● DATA RECORDS:
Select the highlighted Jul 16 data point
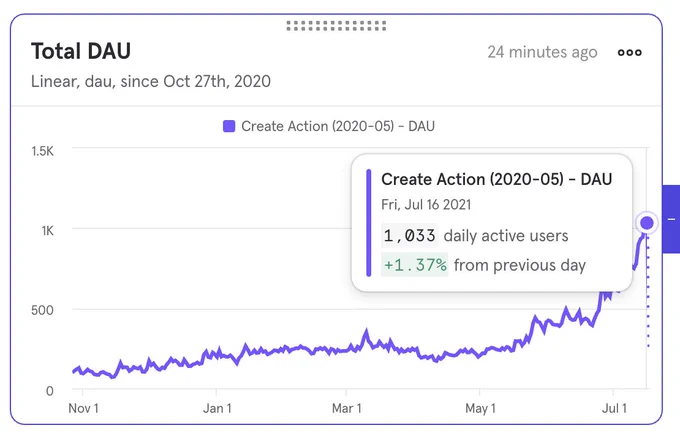This screenshot has width=680, height=436. click(647, 223)
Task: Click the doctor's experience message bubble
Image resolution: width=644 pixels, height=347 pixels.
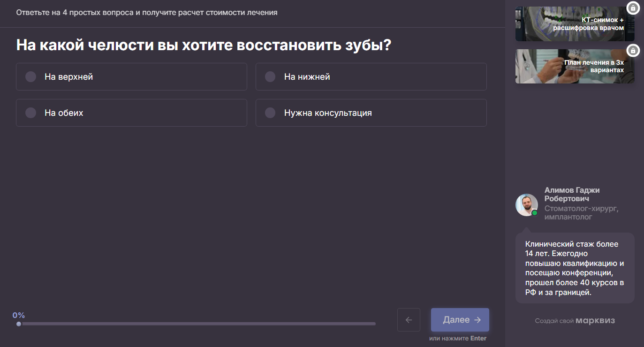Action: pos(575,268)
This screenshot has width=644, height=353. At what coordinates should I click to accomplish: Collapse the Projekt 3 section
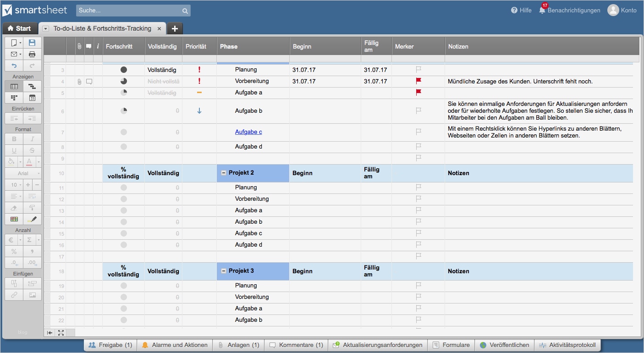click(x=223, y=271)
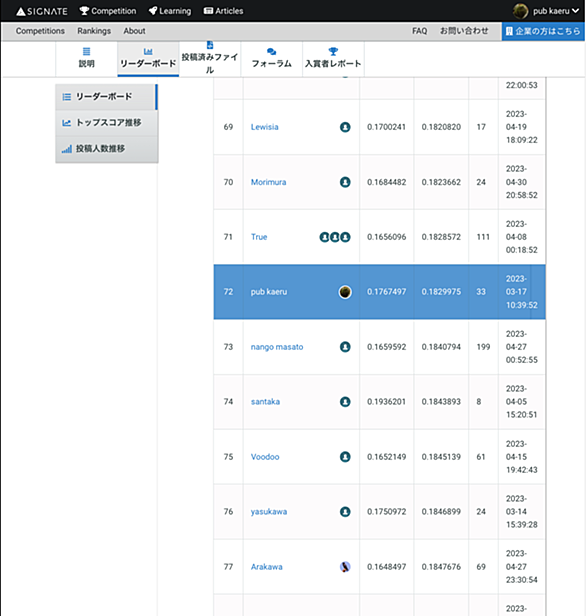
Task: Click the SIGNATE logo
Action: click(x=42, y=11)
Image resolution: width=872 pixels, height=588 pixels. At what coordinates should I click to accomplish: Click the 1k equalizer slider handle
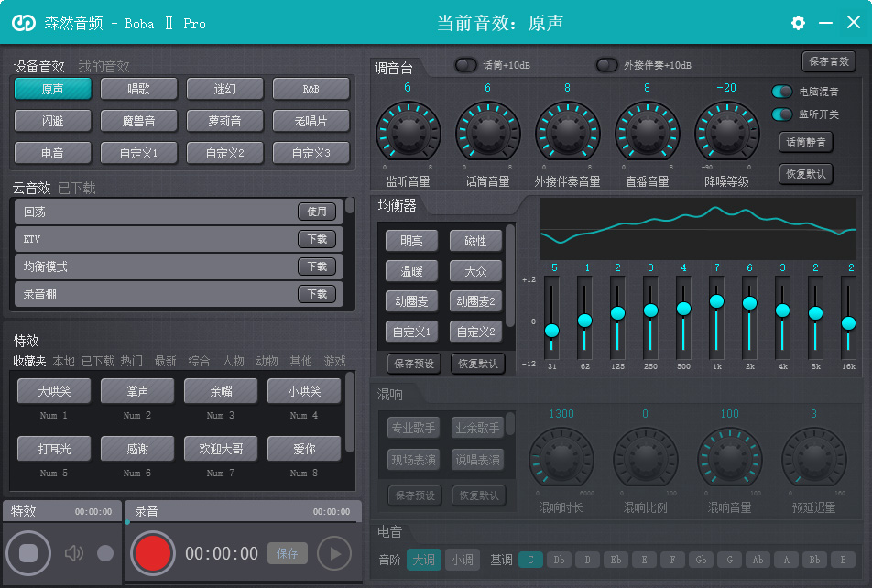[716, 301]
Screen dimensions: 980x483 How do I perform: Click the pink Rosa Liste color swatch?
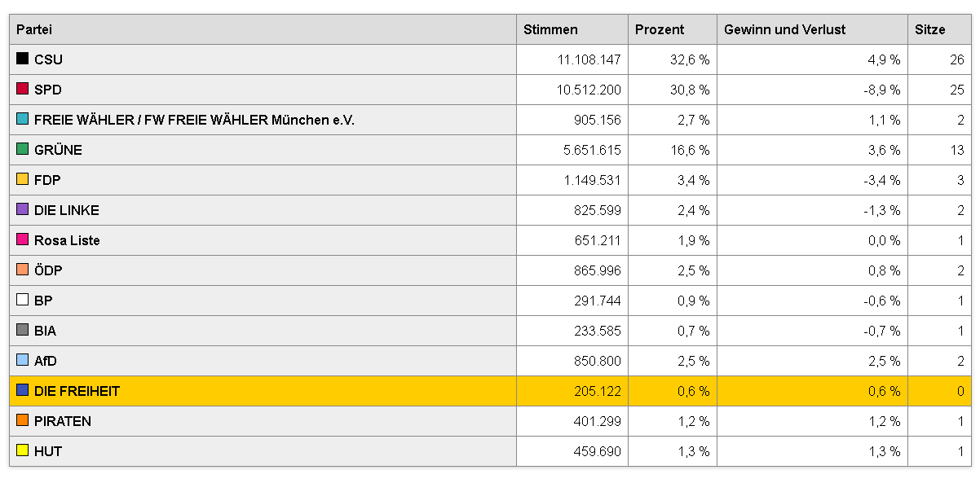(23, 239)
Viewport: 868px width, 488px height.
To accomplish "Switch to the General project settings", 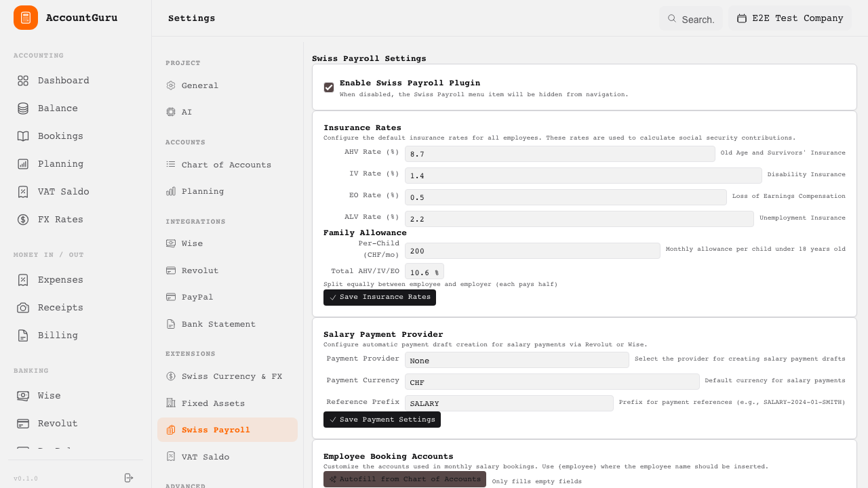I will click(199, 85).
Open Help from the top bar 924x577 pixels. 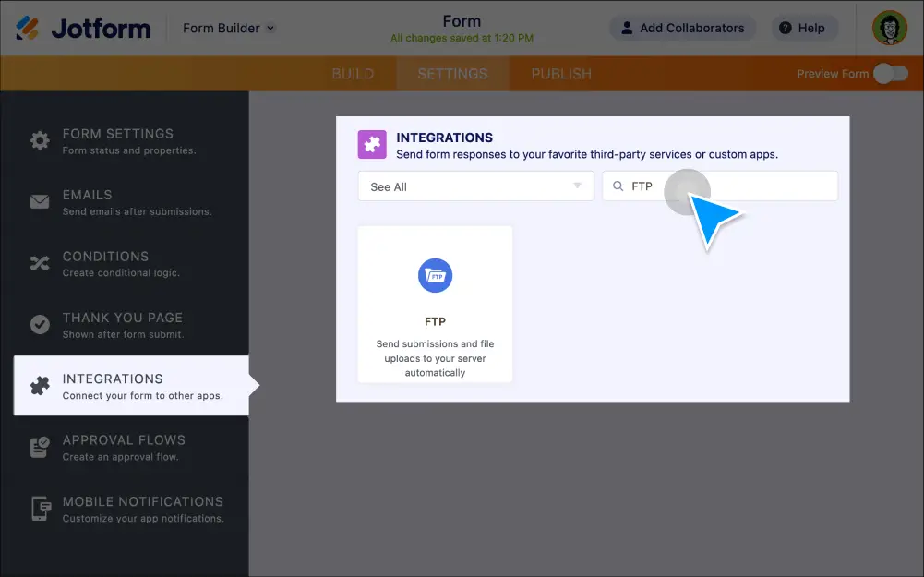(804, 28)
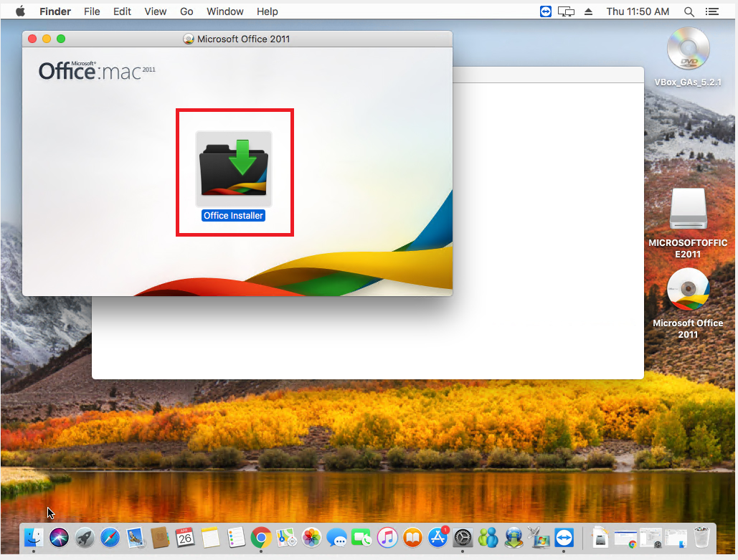Open Notification Center from menu bar
738x560 pixels.
[712, 11]
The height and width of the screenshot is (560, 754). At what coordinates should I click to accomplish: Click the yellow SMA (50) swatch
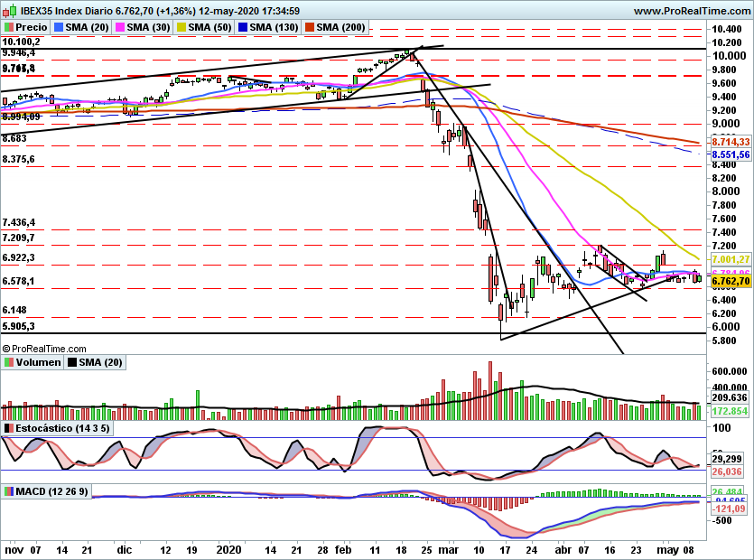180,28
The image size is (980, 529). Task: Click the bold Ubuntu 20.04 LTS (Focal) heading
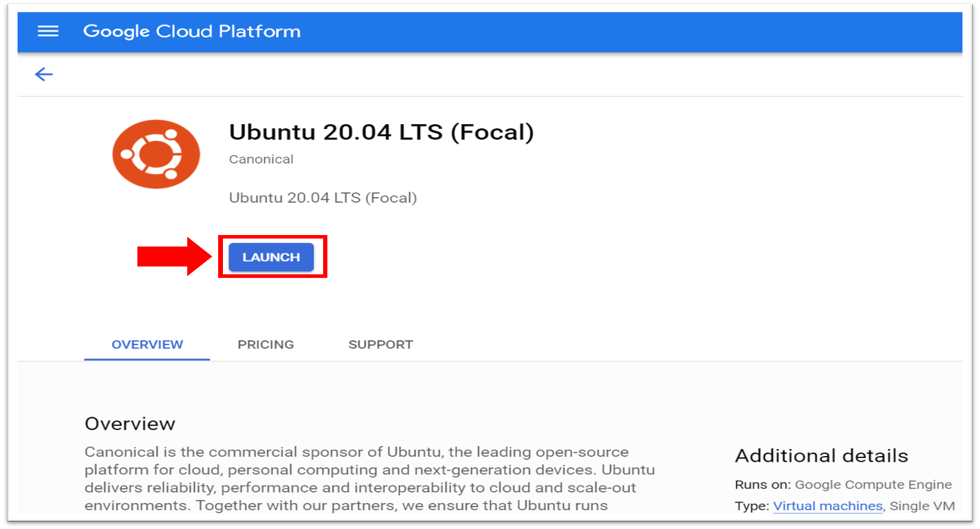pos(381,132)
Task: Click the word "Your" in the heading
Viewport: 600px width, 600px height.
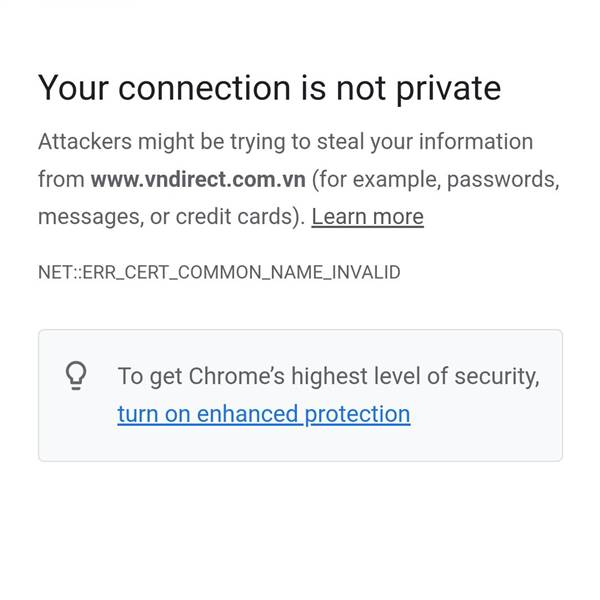Action: 71,88
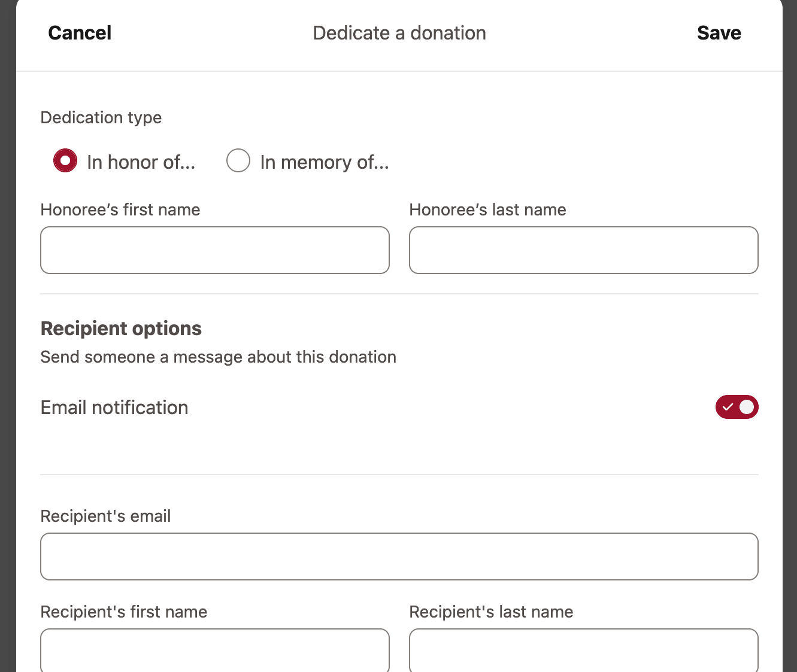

● WORK REQUEST:
Could you repeat exactly the lines from the one containing "Task: Click the word" through the last line of the records, both included, without the pictures?

● RESULT BELOW:
Task: Click the word "Your" in the heading
Viewport: 600px width, 600px height.
Action: 71,88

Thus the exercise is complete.